Among the entries below, find the lines holding "Suplie" and copy them.

[Items listed in a dataset]
•••
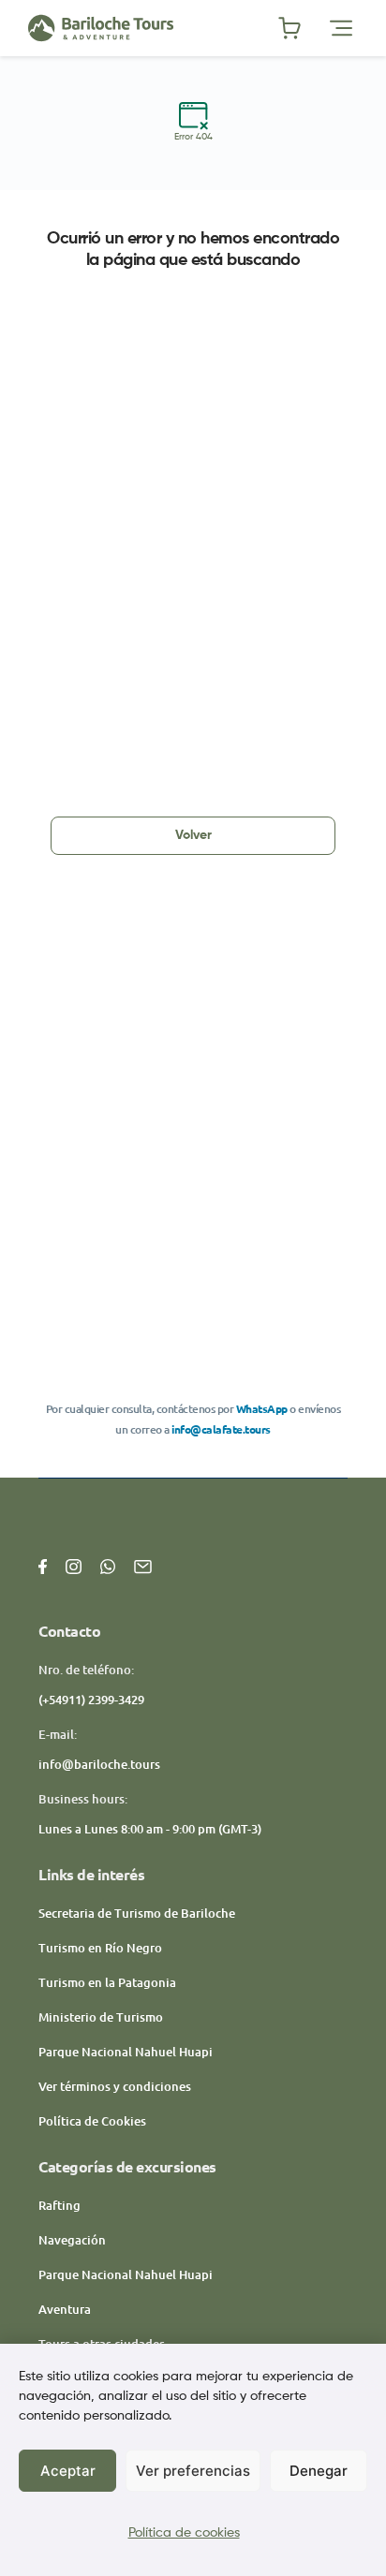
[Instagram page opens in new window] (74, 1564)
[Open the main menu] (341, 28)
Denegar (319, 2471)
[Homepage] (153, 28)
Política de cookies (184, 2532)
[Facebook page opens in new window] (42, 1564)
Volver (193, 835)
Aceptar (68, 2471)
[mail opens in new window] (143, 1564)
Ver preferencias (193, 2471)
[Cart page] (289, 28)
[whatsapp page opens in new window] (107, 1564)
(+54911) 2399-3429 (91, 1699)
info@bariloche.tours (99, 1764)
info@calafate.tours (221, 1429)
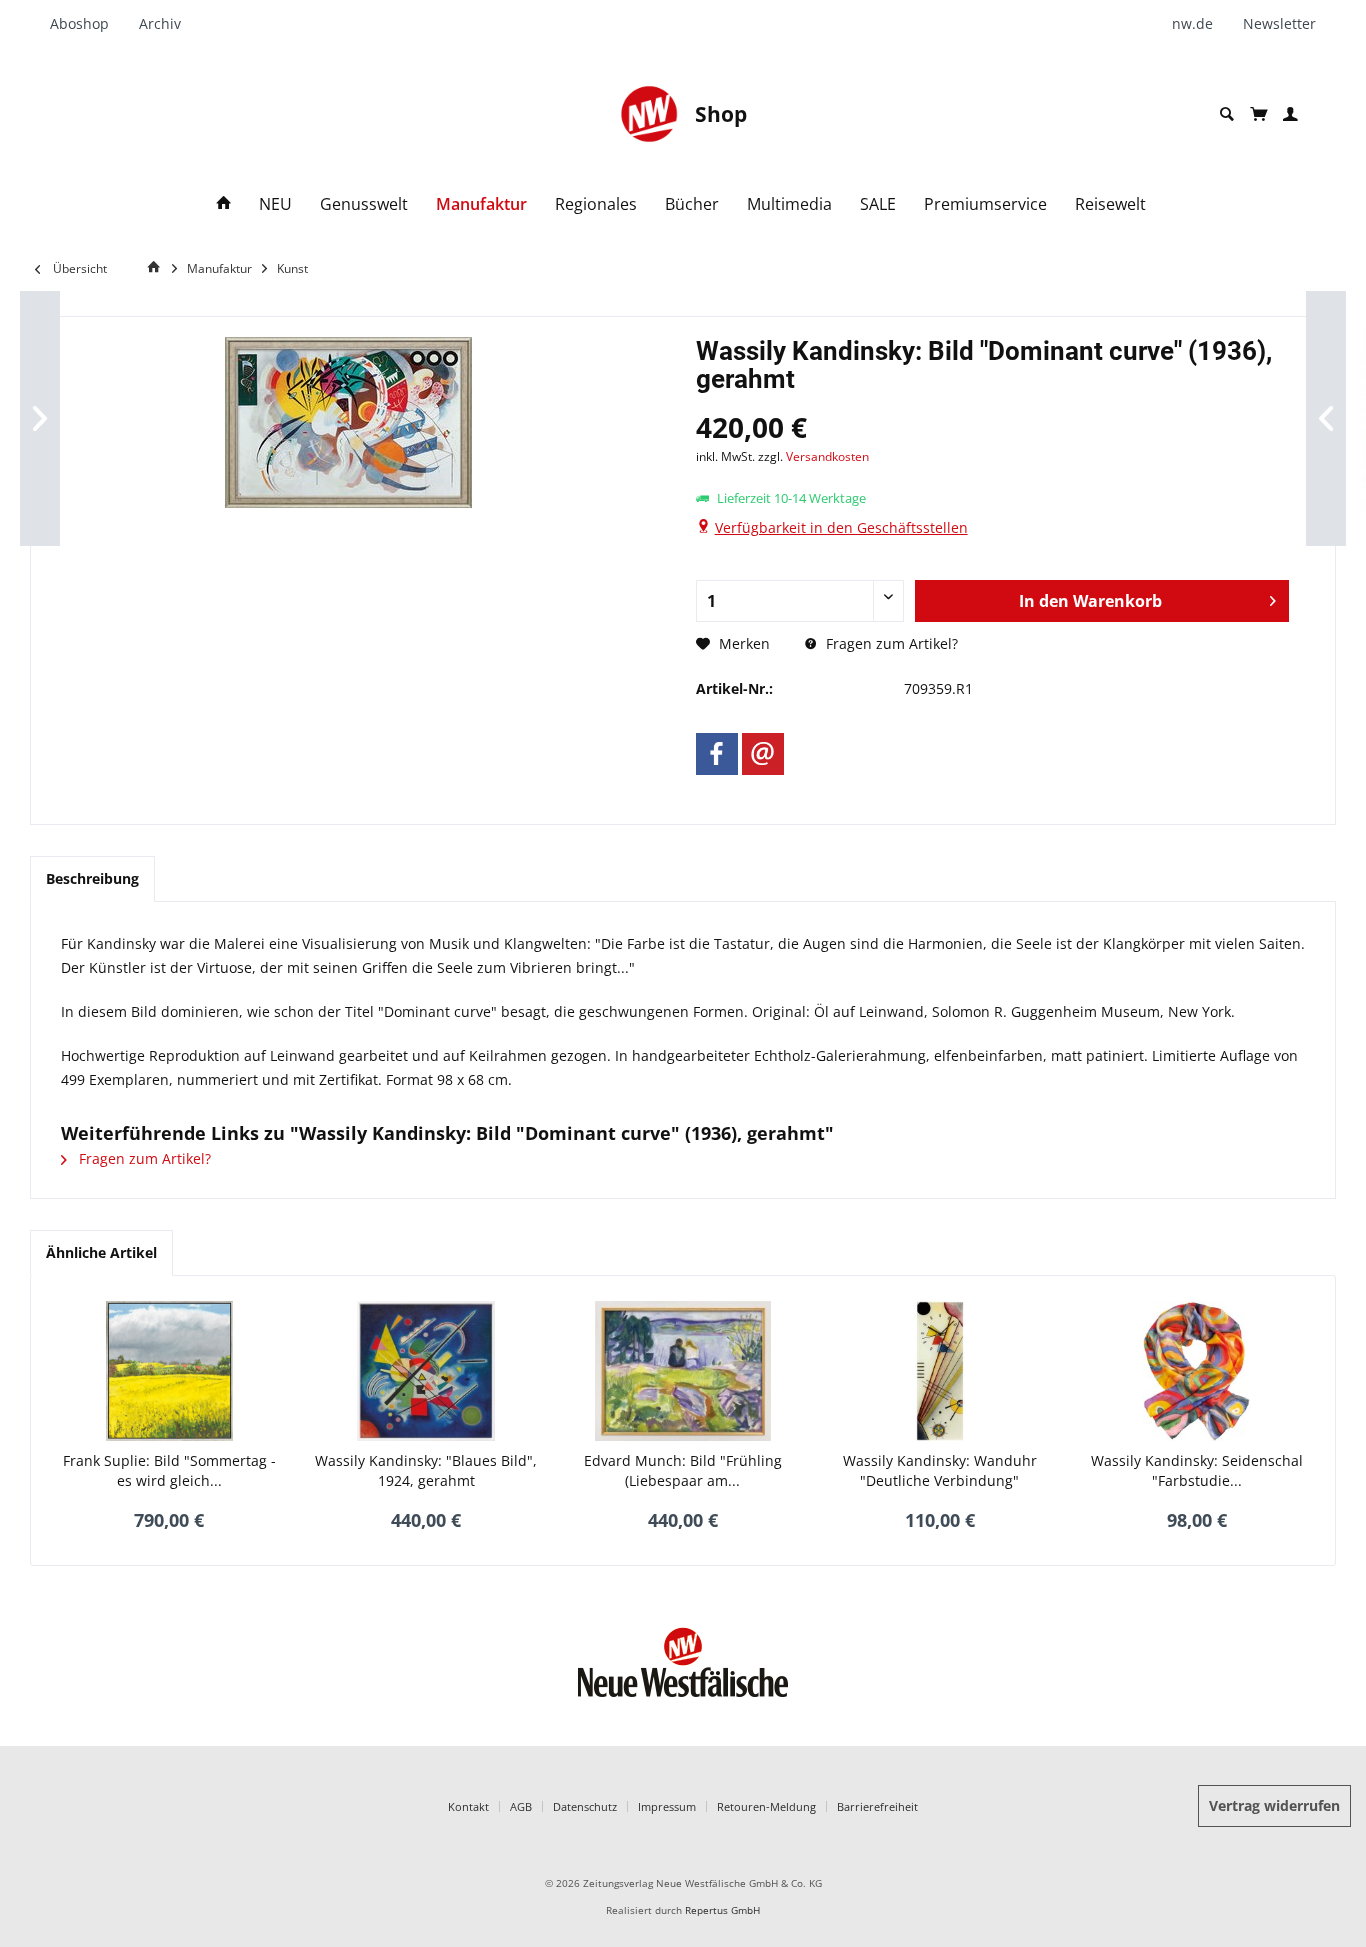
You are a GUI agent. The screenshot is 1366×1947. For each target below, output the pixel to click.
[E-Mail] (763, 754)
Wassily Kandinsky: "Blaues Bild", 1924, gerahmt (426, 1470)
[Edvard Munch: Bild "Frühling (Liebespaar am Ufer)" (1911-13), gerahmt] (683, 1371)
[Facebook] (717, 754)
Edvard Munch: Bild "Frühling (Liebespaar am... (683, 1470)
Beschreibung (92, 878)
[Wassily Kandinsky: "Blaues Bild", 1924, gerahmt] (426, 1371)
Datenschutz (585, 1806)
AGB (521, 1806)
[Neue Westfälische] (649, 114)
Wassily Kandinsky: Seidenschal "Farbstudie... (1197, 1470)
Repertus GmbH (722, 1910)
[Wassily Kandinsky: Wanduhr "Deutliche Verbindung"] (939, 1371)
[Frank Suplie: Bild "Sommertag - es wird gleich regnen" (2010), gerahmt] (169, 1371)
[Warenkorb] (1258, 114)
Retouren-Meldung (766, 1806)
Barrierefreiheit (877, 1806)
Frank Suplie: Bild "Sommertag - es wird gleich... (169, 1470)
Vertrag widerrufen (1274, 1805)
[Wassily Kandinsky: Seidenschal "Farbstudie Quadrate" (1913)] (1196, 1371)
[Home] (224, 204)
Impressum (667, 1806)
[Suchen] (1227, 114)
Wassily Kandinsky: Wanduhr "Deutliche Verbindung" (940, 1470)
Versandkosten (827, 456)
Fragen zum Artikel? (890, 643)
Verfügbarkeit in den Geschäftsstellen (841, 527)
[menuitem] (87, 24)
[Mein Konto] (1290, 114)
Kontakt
•••
**FINAL ANSWER**
[Frank Suplie: Bild "Sommertag - es wird gleich regnen" (2010), gerahmt] (169, 1371)
Frank Suplie: Bild "Sommertag - es wird gleich... (169, 1470)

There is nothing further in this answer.